Personally, my training takes me away from some house chores a bit, but I either hustle harder later in the day on them, or to be honest, I settle for less than an immaculate house and play major catch up on weekends (bleh)- but that’s worth it to me! For most of us who don’t have hired help, personal chefs, cleaning crew, something will have to give to make this work. Decide what that is, and find peace with it.  It’ll become the new crazy normal, just like we make everything else work somehow!

  1. EXPECTATIONS – trash em’!

I cannot think of a more applicable situation for that philosophy than a mom with young children trying to establish a workout routine. The one thing I can tell you to be 100% true, is the majority of your workouts will not be ideal. Not ideal in as many ways as possible : not ideal length, not ideal intensity, not ideal location, equipment, or sometimes they won’t even happen!

I’ve had countless workouts cut short or never happen because my daughter won’t sit any longer. I’ve had to stop in the middle of my workouts to adjust iPad settings, break up fights, wipe butts in the bathroom, and open snacks. I love when I’m in the middle of a grueling workout on the brink of death, and my daughter asks me to “watch” or “Mom! Look! Look Mom!” at yet another attempt at a split or a backbend. 

I’m sure you see my point. As long as you’re a human being alive on earth, not every workout will be ideal. It won’t always be like this. Priorities and schedules change during the year or years. Things may not be ideal workout conditions now, but take what you can get, lay the foundation, build the resiliency , the habits, and when windows of opportunity to do more arise (because they will) you’re ready to seize them. Know they’ll happen and plan for those imperfect sessions, ride them like a speed bump and keep on keepin’ on. Yesterday’s blip has nothing to do with today’s efforts! As much as your kids and husband benefit from a healthy and fit mom, they also need you to be happy and not grumpy that your workout didn’t go as planned.

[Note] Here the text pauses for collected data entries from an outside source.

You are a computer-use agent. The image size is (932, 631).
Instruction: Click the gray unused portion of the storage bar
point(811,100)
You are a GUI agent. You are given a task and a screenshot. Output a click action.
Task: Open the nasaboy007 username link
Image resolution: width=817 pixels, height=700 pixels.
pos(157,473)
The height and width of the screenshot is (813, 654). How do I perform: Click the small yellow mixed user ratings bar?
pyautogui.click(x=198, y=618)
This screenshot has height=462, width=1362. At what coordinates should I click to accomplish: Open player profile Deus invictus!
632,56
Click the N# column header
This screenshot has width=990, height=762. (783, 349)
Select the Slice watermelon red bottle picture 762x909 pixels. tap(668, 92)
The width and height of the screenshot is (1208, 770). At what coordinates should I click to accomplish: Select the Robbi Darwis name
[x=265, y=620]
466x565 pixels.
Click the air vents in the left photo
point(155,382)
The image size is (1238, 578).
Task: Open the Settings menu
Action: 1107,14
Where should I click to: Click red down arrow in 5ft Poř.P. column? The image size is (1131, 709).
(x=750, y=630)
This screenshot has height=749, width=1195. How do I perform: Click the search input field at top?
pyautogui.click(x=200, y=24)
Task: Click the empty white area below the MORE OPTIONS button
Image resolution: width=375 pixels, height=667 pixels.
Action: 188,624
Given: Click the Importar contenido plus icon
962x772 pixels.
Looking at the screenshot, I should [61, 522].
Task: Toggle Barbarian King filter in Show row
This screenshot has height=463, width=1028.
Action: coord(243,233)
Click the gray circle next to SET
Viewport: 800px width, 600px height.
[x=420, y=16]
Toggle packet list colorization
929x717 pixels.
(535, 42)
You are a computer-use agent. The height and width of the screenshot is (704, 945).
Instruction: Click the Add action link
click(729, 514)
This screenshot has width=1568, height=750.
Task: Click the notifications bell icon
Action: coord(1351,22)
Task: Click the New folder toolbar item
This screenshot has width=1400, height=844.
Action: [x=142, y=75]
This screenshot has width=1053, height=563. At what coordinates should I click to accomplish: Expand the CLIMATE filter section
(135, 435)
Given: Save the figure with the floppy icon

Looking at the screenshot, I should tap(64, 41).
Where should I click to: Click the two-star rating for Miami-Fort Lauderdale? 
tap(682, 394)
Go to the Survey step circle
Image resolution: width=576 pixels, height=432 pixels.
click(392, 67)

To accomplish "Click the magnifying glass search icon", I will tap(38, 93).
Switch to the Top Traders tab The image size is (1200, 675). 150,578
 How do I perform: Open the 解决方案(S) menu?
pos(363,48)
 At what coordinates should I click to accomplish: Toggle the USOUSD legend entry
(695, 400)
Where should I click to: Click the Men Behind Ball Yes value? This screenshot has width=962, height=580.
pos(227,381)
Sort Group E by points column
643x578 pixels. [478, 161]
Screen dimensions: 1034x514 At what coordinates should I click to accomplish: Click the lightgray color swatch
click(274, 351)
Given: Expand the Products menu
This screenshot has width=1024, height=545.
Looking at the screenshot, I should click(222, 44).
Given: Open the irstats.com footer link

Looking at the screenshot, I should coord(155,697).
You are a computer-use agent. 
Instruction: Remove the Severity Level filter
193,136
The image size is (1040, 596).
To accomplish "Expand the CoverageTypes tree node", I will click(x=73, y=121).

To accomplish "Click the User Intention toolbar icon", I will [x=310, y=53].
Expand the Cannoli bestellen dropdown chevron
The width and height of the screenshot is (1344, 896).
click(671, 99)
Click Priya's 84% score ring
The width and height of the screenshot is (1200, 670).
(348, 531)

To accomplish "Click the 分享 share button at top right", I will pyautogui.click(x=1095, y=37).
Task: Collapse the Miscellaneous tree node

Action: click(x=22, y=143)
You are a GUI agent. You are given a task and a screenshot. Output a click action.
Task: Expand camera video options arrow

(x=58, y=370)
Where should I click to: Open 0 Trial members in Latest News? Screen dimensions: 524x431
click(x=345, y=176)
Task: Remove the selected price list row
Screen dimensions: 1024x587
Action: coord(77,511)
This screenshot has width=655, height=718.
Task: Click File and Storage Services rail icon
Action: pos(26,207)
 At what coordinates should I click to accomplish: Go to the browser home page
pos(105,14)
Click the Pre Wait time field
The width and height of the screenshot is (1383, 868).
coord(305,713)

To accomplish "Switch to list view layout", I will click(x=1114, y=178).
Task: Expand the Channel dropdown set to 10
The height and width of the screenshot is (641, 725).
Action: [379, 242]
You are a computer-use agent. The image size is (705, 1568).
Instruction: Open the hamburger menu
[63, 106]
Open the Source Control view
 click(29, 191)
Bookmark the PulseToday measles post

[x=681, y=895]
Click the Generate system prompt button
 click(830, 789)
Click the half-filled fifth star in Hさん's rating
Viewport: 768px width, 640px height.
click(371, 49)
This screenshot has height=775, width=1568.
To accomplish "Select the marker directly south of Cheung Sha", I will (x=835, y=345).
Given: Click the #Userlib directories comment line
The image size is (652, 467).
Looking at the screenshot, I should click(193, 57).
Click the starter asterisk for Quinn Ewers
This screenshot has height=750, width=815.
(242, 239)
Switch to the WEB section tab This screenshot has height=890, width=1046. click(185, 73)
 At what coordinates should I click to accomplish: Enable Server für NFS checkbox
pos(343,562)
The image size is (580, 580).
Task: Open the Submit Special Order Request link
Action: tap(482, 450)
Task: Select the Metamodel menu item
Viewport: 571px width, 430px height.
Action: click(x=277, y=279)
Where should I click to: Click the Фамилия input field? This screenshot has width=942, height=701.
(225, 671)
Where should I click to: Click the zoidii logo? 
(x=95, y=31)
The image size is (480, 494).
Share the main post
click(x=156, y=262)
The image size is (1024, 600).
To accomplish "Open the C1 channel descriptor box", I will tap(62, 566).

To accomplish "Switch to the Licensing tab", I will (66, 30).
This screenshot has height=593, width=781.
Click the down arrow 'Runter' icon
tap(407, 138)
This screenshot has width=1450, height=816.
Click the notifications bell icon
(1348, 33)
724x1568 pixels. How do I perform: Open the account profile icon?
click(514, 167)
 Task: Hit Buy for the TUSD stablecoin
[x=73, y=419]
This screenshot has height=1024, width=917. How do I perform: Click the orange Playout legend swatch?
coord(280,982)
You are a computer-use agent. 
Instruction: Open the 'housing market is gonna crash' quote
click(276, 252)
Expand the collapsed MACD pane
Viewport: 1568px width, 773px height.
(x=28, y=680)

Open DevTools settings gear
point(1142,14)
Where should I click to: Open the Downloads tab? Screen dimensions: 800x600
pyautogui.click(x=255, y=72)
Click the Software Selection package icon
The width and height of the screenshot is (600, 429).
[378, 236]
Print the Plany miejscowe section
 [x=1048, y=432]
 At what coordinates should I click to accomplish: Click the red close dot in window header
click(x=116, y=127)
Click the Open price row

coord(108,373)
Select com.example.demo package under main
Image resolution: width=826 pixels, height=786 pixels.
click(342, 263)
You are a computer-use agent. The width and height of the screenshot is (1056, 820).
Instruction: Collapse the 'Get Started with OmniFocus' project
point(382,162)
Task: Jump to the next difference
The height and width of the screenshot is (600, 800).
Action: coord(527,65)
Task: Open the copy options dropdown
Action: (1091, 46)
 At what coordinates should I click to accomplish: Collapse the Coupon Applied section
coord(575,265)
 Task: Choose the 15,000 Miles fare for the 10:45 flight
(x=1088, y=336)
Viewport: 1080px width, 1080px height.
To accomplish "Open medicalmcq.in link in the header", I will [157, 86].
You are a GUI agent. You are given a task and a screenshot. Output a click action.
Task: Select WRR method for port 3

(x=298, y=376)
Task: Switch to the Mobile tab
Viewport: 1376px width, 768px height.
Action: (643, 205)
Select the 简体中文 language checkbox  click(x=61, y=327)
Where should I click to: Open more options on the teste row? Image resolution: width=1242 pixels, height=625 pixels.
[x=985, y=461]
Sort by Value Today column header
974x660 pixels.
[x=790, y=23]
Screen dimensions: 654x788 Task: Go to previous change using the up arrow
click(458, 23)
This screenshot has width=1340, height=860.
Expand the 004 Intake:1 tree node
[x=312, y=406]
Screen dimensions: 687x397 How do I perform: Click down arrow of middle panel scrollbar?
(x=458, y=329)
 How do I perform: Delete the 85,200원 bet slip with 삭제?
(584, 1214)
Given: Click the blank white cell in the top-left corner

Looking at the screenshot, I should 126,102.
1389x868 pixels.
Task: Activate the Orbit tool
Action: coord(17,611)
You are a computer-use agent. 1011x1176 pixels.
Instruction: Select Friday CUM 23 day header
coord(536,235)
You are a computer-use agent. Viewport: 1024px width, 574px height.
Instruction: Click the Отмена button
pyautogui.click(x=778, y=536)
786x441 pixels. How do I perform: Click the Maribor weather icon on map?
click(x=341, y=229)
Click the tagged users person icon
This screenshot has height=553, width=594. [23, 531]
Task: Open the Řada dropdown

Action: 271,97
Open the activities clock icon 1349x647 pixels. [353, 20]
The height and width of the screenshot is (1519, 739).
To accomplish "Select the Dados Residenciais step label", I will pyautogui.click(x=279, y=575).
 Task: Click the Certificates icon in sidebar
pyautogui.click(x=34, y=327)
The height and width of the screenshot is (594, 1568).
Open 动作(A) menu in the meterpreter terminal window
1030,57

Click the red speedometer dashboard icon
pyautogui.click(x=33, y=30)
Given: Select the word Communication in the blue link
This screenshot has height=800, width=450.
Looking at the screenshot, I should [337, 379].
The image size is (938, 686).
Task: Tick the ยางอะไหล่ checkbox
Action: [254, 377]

You don’t have to have a PhD in exercise physiology or have a certification in personal training to learn the basics of a good workout. People love to debate on which is superior: steady state cardio (example: the elliptical for 45 minutes) versus high intensity interval training (aka HIIT, or short but very intense high effort workouts).

The answer is : it depends. It depends on your goals, your preferences, and your available time. If you’re new to working out, or coming back from considerable time off, the truth is you’ll benefit from EITHER so it doesn’t really matter, just get moving with whatever is more appealing! A good place to start is 3 days a week. Over time, add in additional days as you figure it out and your body begins to adapt.

There are TONS of programs available now that you just do what they tell you to do, no thinking required! Find what works for you and sounds FUN! If you like running, take the kiddos in the running stroller. Design a HIIT workout (Google search it, trust me) to do at the park while the kids play (yes, I’ve been that mom at the park…no shame!) But, MAKE IT COUNT with your best effort, avoiding just going through the motions. Be intentional with those precious minutes. To get the adaptation, you must provide enough stimulus to provoke the body to adapt!

I hope sharing some personal experience and thoughts helps you. I know people say all the time “it’s all about the journey” and we roll our eyes like “ooooookkayyyyy enough Pollyana talk”, but I can attest to this! It’s been YEARS in the making, a slow progression, not perfect, but an adventure with ups and downs and plenty of setbacks! Do what you love for yourself, and those that you love will benefit from it, too!